We can start with a map $f:\mathbb{C}[x,y]\rightarrow \mathbb{C}[x]_x$ mapping $f(x,y) \mapsto f(x,0)\mapsto f(x,0)/1$. If the kernel of this map is $(xy)$,we get a map $f:\mathbb{C}[x,y]/(xy)\rightarrow \mathbb{C}[x]_x$.
This gives us an induced map from $(\mathbb{C}[x,y]/(xy))_x\rightarrow \mathbb{C}[x]_x$ by the universal property of localization, and it is not hard to show that this is a bijection.
However, is the kernel in fact $(xy)$?
We have $\rm ker f= \{f(x,y)\in \mathbb{C}[x,y]\mid f(x,0)/1=0/x^n \text{ for some $n$}\}$, and so the kernel consists of elements of the form $x^nf(x,y)$ where $f(x,0)=0$ or $x=0$. Does this imply that the kernel is $(xy)$?
We have a short exact sequence of $\mathbb{C}[x,y]$-modules $$0\rightarrow (xy)\rightarrow \mathbb{C}[x,y]\rightarrow \mathbb{C}[x,y]/(xy)\rightarrow 0.$$ Then note that $\mathbb{C}[x,y]_x$ is a flat $\mathbb{C}[x,y]$-module. In particular, the functor $(-)\otimes_{\mathbb{C}[x,y]}\mathbb{C}[x,y]_x$ is exact, not just right exact.
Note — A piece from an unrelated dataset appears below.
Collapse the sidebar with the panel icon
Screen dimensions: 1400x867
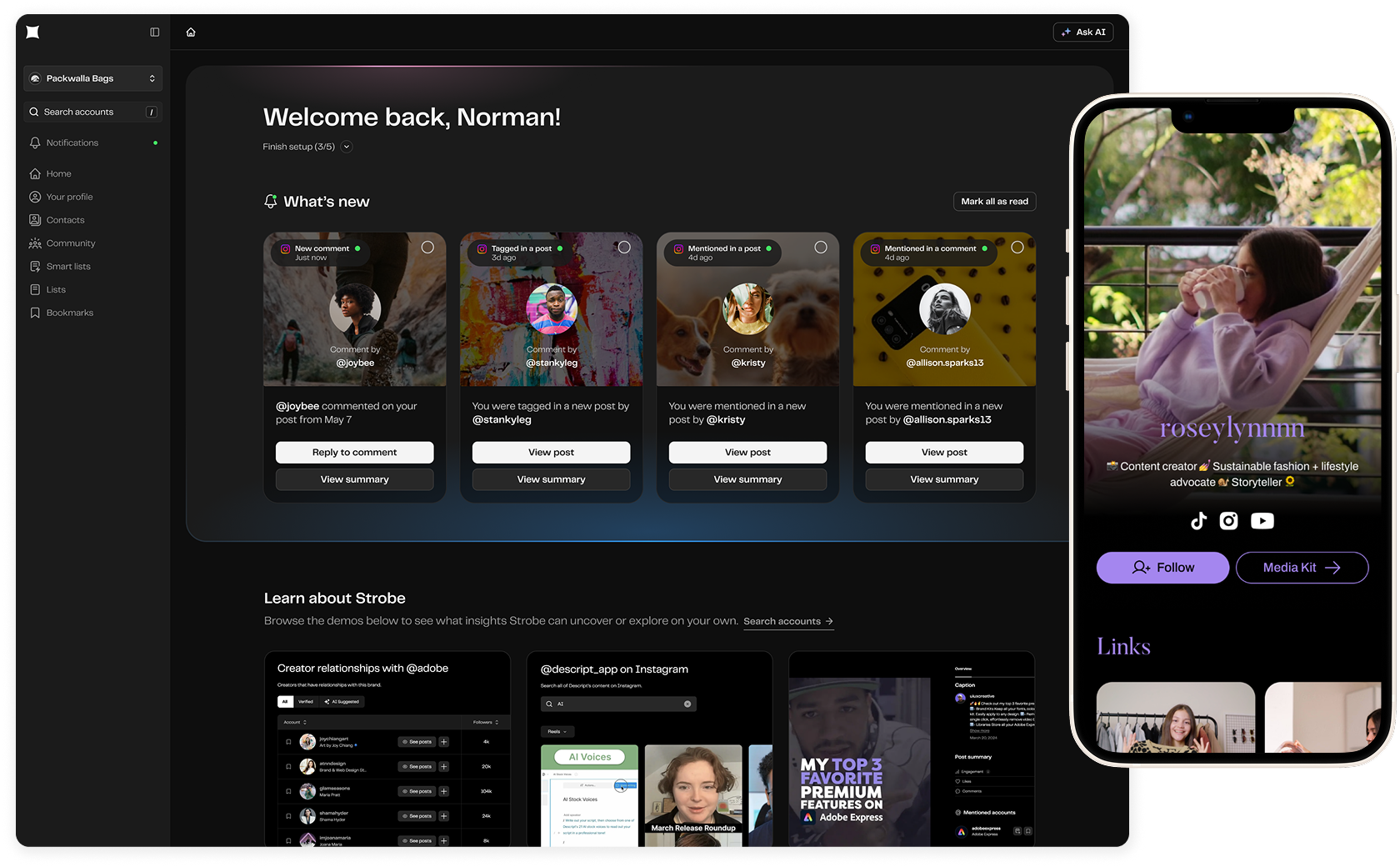click(154, 33)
Hence if we tensor the above short exact sequence, we get $$0\rightarrow (xy)_x\rightarrow \mathbb{C}[x,y]_x\rightarrow \left(\mathbb{C}[x,y]/(xy)\right)_x\rightarrow 0.$$ Note that the ideal$(xy)_x$ is just the principal ideal $(y)\subset \mathbb{C}[x,y]_x$. Thus rewriting the above exact sequence using this isomorphism, we get $$0\rightarrow (y)\rightarrow \mathbb{C}[x,y]_x\rightarrow \left(\mathbb{C}[x,y]/(xy)\right)_x\rightarrow 0.$$ However we also have a short exact sequence $$0\rightarrow (y)\rightarrow \mathbb{C}[x,y]\rightarrow \mathbb{C}[x]\rightarrow 0.$$ And thus after tensoring with $\mathbb{C}[x,y]_x$, we get a short exact sequence $$0\rightarrow (y)\rightarrow \mathbb{C}[x,y]_x\rightarrow \mathbb{C}[x]_x\rightarrow 0.$$ Since the cokernel is unique up to isomorphism, we see that $$\left(\mathbb{C}[x,y]/(xy)\right)_x\cong \mathbb{C}[x]_x.$$